After three years in hiding, Agathon Rwasa - the infamous leader of the Burundian rebel group National Liberation Front (FNL) - emerged on August 6 to give his first public speech since 2010.
The police, though not aggressive, were prepared. Armed with AK-47s and tear gas, they blocked Rwasa from getting out of his car, claiming that he had not obtained the requisite permission for the gathering.
More than 1,000 people arrived to see Rwasa in the country's capital, Bujumbura, and the figure likely would have been higher had the government not stopped buses, searched individuals, and recorded the names of people going to the rally.
"It was a proof that we have to struggle hard for the freedom of Burundians," Rwasa said later in a one-on-one interview. "Why should we always be suppressed by the police when we have not infringed the law? Why should the police play the role of militias when it is a national institution?"
More than a decade of civil war in Burundi ended only in 2006, which means the country is still transitioning from political violence to a democratic system. Conflict in the landlocked state erupted in 1993 after Burundi's first democratically elected president, a member of the ethnic Hutu majority, was assassinated after only three months in office by ethnic Tutsi members of the military.
Knowing how the government oppresses the opposition, it does not surprise me that the government did not let [Rwasa] hold his press conference.
The assassination sparked the formation of several Hutu groups that targeted Tutsi civilians. Though they shared a common goal - the alleged liberation of the Hutu population - the rebel groups adopted very different philosophies and strategies.
Today, tensions between Burundi's ruling party, the CNDD-FDD, and its largest opposition group, the FNL, are rooted in a precarious relationship former during their days as rebel groups fighting against a common enemy.
The CNDD-FDD was the largest rebel group during the war, and made significant compromises in exchange for representation in the military and government. The more radical FNL refused to drop arms until all its demands were met.
In 2005, while CNDD-FDD leader Pierre Nkurunziza was sworn in as president, the FNL kept fighting under the leadership of Agathon Rwasa. A controversial figure, Rwasa has been accused of some of the worst atrocities during the war and continues to be blamed for ongoing violence. However, he retains a strong base of support in Bujumbura and the surrounding province, which the FNL controlled during the last years of the war.
In 2008, the FNL finalised a peace agreement with the CNDD-FDD government and agreed to participate in the 2010 elections, though Rwasa never made it onto the ballot. Ultimately, Rwasa and other leading opposition figures united to withdraw their candidacies in protest of reports of alleged election fraud and intimidation. Rwasa then accused the government of threatening him and disappeared.
Crackdown on freedoms
Since then, critics say Burundi's government has clamped down on freedom of speech and press. One FNL supporter, Claude - whose name has been changed to protect his identity - said he has been jailed 11 times since 2010 for his open support of Rwasa. "Knowing how the government oppresses the opposition," he said, "it does not surprise me that the government did not let [Rwasa] hold his press conference".

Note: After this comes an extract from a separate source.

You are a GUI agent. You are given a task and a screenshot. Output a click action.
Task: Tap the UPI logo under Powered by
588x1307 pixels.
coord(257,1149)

|Rwasa said of President Nkurunziza: "He has served two terms. It's enough." [Teddy Mazina/Al Jazeera]
In the absence of major political opposition, the government passed a law in April requiring journalists to reveal all their sources relating to national security and public order, or face a fine of 3000 euros ($3985) - an impossible expense for a profession that earns an average of 100 euros ($133) per month.
This follows the prosecution of Hassan Ruvakuki, a journalist who covered the recent emergence of a rebel group and was charged with treason in 2012. Police responded to protests against Ruvakuki's imprisonment with tear gas, claiming the gathering was illegal. These and other high-profile events have raised concerns about increased repression ahead of elections in 2015.
Burundi has long lagged behind in most development metrics, but the freedom of its press had been a source of pride. In an interview, Rwasa accused the international community of complicity in the destruction of these freedoms, by remaining silent on the Burundian government's activities while continuing to support development programmes in the country.
The Ministry of Information did not respond to requests for comment.
An uncertain future
It is unclear what will happen now that Rwasa has returned. He is no longer the head of his political party, and a government ally, Emmanuel Miburo, is now the official leader of the FNL.
Yet for many FNL supporters, this is a triumphant moment. "His return is a revival of our vision," said Claude. "After the elections in 2010, some of our members were persecuted and fled the country; others were killed. This means there is still a chance for us to be part of change in this country. Our only fear is that he might be jailed or killed."
Thus far, Rwasa has striven to portray himself as a politician rather than a militia leader, saying "fighting cannot build" and "I do not wish this for my country". However, Rwasa did not rule out the possibility of a return to violence. "Unfortunately, it is one of the scenarios which can be predicted."
Rwasa had a strong message for President Nkurunziza: "Who does he think would bear the responsibility of an escalation in this country? Does he hope that it will be upon my shoulders?" Rwasa laughed. "I think not. He would better give up his ambitions. He has served two terms. It's enough. We are fed up with his doings. He would be better going without tarnishing his image … Otherwise his future will be dark."